Talk about adding insult to injury. Joe’s going to be in acute pain when the wine wears off, if he ever lets it, and a laugh or a sneeze will be excruciating. Then again, there was the possibility, and I’m not making this up, he most likely had more of the painkilling grape beverage hidden in the garage or the garden somewhere and Joe would use the medication he thought would work best as soon as he got home. I’m sure he would now have the good sense to pour it into a plastic cup and toss the empty bottle really far away.

Joe handed me the keys and I took them up front and gave them to his lovely, ahem, wife. She looked like she might need a referral to a dentist, but that was a chronic rather than an acute situation.

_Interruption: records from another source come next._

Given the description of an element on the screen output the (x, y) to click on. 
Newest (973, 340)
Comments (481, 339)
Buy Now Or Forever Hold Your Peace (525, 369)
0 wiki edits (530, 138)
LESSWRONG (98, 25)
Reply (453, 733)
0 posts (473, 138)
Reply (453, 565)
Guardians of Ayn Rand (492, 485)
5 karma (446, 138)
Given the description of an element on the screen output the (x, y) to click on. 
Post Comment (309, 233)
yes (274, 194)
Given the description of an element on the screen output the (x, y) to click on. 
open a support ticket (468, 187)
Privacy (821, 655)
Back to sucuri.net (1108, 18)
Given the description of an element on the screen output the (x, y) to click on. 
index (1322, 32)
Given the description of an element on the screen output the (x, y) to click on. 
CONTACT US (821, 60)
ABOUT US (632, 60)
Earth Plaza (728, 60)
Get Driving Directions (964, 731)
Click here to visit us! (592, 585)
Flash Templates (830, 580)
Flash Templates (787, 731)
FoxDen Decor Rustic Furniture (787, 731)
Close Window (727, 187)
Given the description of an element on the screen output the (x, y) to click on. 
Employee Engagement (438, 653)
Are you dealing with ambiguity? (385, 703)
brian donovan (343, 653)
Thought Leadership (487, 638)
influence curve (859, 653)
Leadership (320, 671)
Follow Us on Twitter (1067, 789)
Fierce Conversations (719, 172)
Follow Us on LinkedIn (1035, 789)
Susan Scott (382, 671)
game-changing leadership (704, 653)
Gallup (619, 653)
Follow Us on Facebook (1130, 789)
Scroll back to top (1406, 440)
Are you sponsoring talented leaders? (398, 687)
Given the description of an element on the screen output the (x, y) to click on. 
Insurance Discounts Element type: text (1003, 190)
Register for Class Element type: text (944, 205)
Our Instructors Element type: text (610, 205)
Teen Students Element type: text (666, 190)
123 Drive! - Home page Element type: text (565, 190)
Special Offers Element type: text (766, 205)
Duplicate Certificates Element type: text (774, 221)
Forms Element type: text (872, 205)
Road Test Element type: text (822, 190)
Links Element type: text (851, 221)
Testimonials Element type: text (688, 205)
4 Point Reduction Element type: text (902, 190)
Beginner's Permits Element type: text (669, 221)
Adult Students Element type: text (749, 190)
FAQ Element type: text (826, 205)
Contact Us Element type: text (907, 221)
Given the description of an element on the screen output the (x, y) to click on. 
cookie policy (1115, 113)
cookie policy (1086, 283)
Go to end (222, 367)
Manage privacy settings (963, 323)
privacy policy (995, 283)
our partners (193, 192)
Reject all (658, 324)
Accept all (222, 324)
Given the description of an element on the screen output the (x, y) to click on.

Besides, she wasn’t actually my patient and all I needed to know was that she was steady on her feet and we wouldn’t incur liability by giving her a key chain that included car keys. She passed my visual test and I got a confirmatory nod from our triage nurse in the waiting area. I suppose she got home okay. At least she didn’t come back on my shift.

I went back to see how Joe was doing and brought the requisite domestic violence handouts in the very, very unlikely event he volunteered to go to a shelter, a place thirty miles away, where alcohol was not allowed and twelve step meetings were not optional.

The doc was just finished his hundred and eighty-sixth stitch:

“Can we get this guy home with a cab voucher, Bob?”

Joe didn’t come back on my shift, either.